Start of Exercise inputs

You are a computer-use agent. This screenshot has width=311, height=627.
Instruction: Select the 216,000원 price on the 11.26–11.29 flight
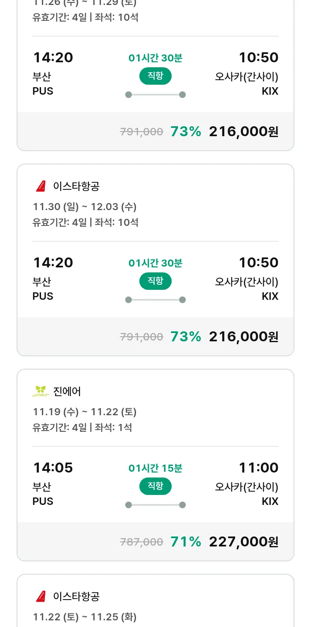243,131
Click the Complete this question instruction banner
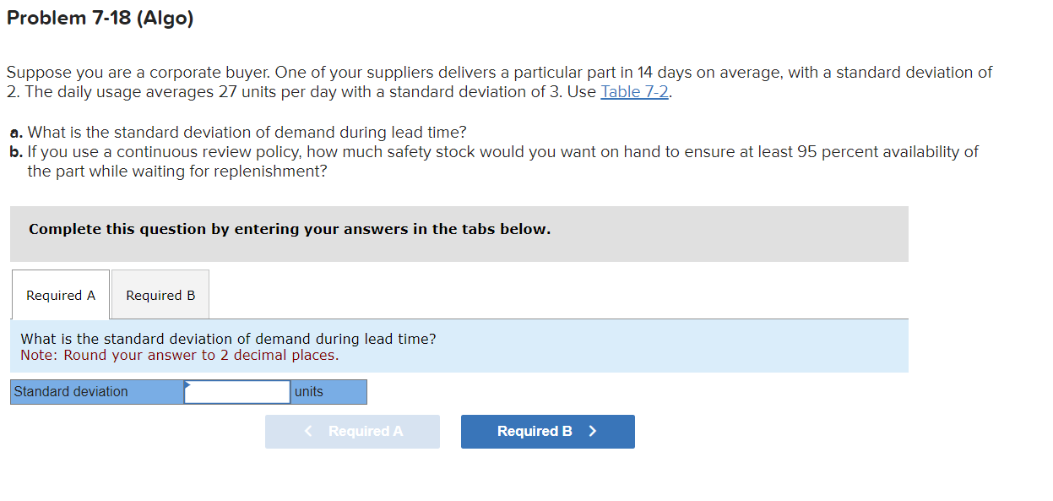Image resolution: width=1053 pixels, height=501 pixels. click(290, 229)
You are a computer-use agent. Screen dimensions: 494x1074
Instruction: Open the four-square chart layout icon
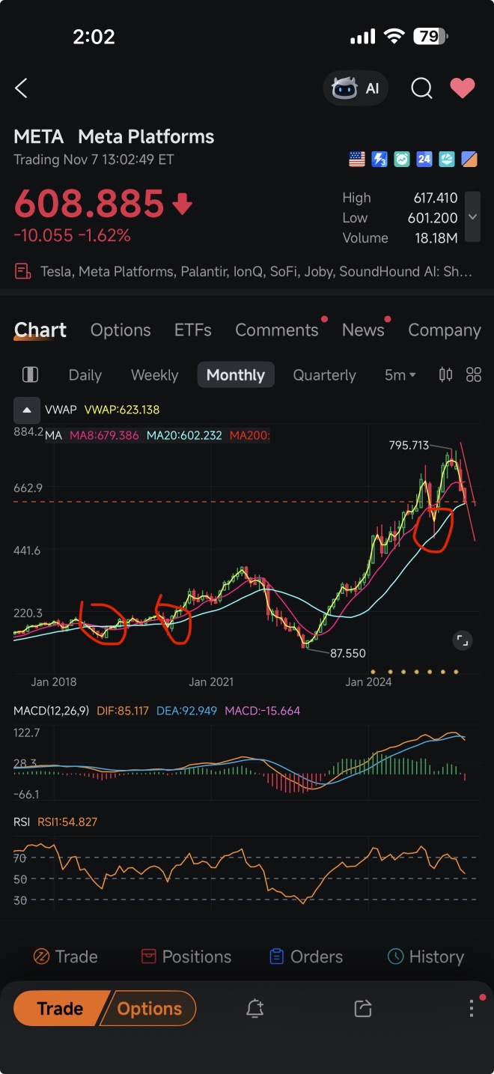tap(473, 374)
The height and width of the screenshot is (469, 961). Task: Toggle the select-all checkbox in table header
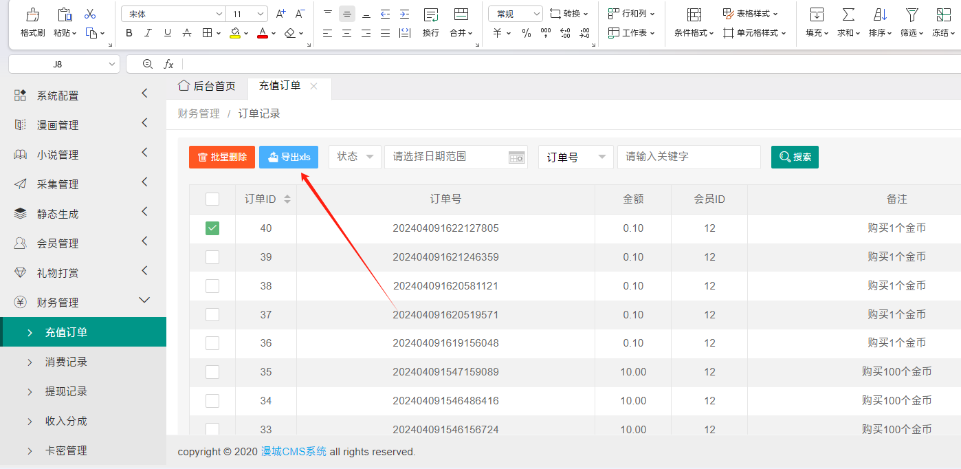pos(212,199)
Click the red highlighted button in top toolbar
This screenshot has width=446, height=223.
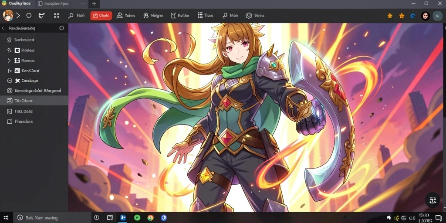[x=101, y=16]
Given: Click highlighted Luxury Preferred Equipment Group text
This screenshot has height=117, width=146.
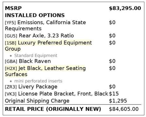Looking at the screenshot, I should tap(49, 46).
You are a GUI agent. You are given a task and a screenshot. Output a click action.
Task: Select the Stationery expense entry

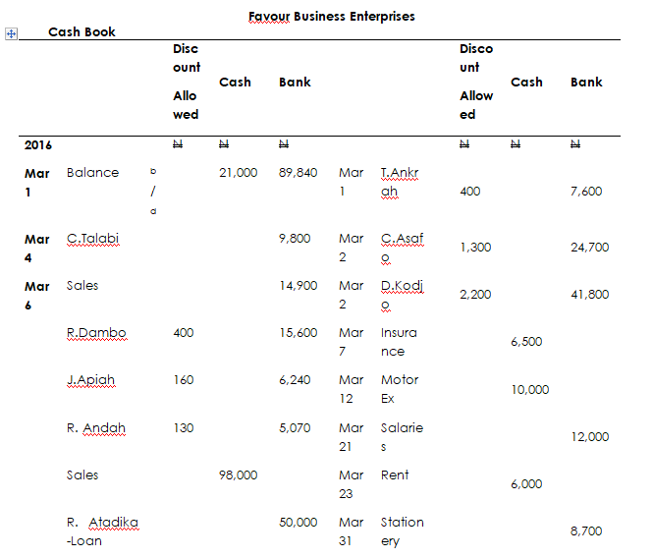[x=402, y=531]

End of Exercise inputs

Exact repeats of the lines from the first one in the data through the line containing "Click the red" make up the answer. Pictures do not.

You are a computer-use agent. This screenshot has width=311, height=627.
Instruction: Select the 216,000원 price on the 11.26–11.29 flight
243,131
Click the Complete this question instruction banner
Image resolution: width=1053 pixels, height=501 pixels. click(290, 229)
You are a computer-use agent. Screen dimensions: 494x1074
Instruction: Open the four-square chart layout icon
tap(473, 374)
The height and width of the screenshot is (469, 961). Task: Toggle the select-all checkbox in table header
pos(212,199)
Click the red highlighted button in top toolbar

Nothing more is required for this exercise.